Por Rafael Rodríguez
Constanza,-En las horas de la madrugada, cuando las hojas de los árboles tiritan heladas, un chorro de nube de una blancura espectral penetra el valle de Bao o el del Tetero y se recuesta sobre la grama como si fuese a dormir. Se desliza a cero grados centígrados y aún menos de cero.
Parecería que, en su pureza original, no quisiera dejarse ver de la gente o de algún otro animal menos severo.
Escoge los momentos menos públicos de las horas calladas para invadir la soledad y el sueño.
Cuando la gente despierta por la mañana siente la fascinación por ese velo traslúcido, que no llega a ser nieve y que se derrite bajo el imponente que se despereza allá arriba.

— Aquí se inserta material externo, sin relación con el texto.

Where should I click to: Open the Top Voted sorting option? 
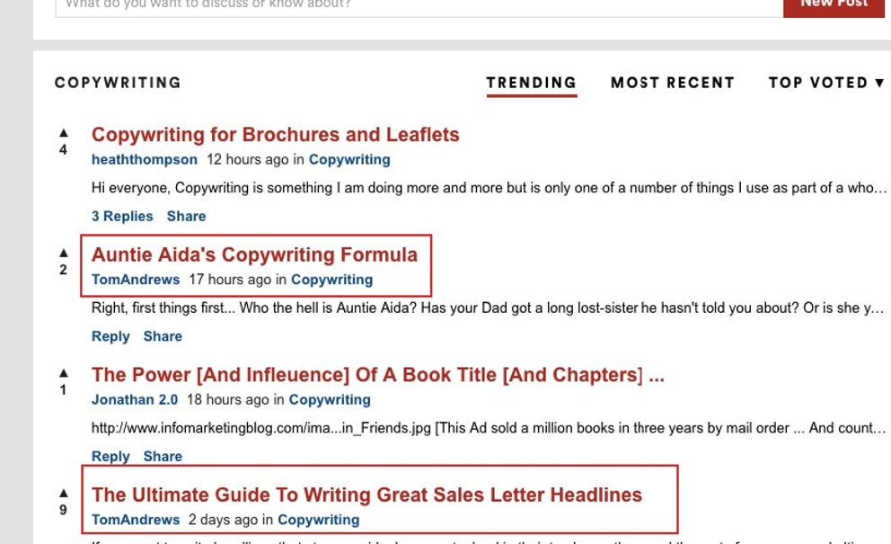point(818,83)
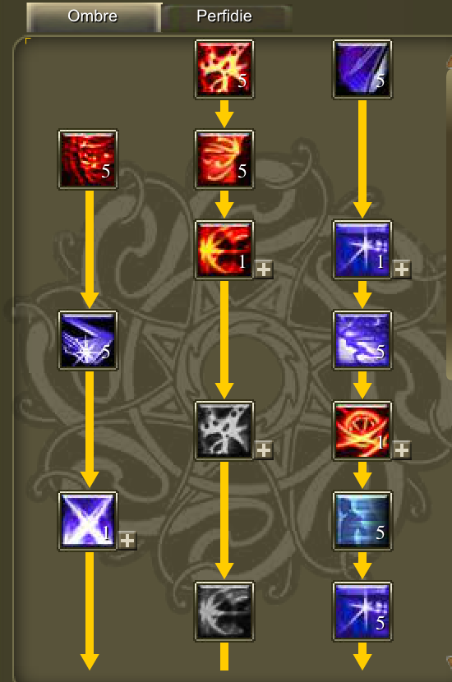This screenshot has height=682, width=452.
Task: Click the top red flame skill icon
Action: point(224,69)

Una visión de esa calidad en el Caribe si no desconcierta por tratarse de una zona calurosa en casi cualquier época del año y en cualquier lugar, al menos mantiene la idea de que pisamos un pequeño continente de posibilidades que la noche, llena de sospechas, no puede escamotear.

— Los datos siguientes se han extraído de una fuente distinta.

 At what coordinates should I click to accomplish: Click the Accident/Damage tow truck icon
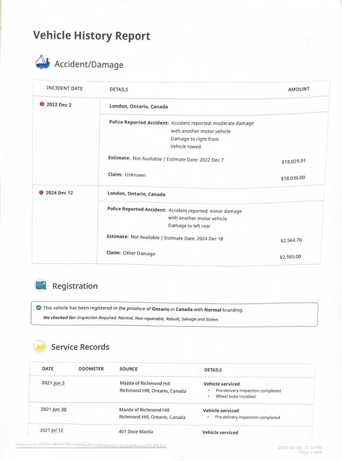(x=42, y=63)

Es probable que aparte de reencontrase con esos amplios espacios impolutos y llenos de vegetación, las limpias cascadas y la certeza del descanso, la gente se vea atraída a sentir en sus manos el hielo que vino volando en la oscuridad o revelada por la luna, como un fantasma inédito, desde las entrañas de la Cordillera Central.
Estamos en el escenario superior, en la imponencia de la montaña, su oscura soberanía distante.

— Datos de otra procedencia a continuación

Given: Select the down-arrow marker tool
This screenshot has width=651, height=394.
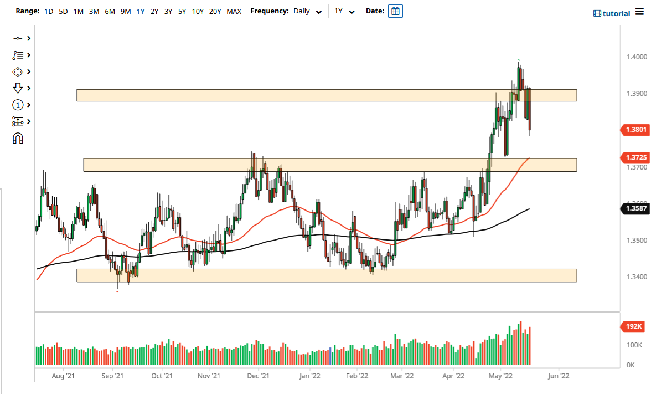Looking at the screenshot, I should [x=18, y=89].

Esa masa sorprendente no muestra sin esfuerzo la prodigiosa vitalidad que alberga.

Hay que acercarse a sus dominios suaves y acogedores -como por igual violentos y abruptos en las temporadas de tormentas- para sentir su fuerza expansiva, el movimiento de sus criaturas, la música que le organiza el viento, la presencia de aquello que no tiene relación con las palabras, que las perfora de artificialidad.
En ella vive Cibeles y es Cibeles, símbolo de la fuerza en la vida griega, en su edad de oro.
Todos los portentos, con plenitud, le pertenecen. Es asimismo la Shaki de Shiva en el multitudinario universo mitológico del panteón indio.
No es menos celeste que el mismo cielo al que mira de manera incesante como si lo sostuviera entre sus brazos.
La montaña cósmica, primordial, puebla asimismo el Antiguo Testamento.
No hay textura cosmogónica que no la tome en cuenta como deidad o como figura central.
A mayor altura, mayor sentimiento de seguridad como el que funda una fortaleza formidable.
Es lo que ha sido llamado con fundamento telúrico el ombligo de la tierra.
Puede ser un ente divino en un pueblo, una vía celeste en otro, una antesala del paraíso en el siguiente.
Toda montaña vence si el uso de las fuerza, domina sin dominar.
En su altivez manifiesta, se la encuentra harto poblada de símbolos.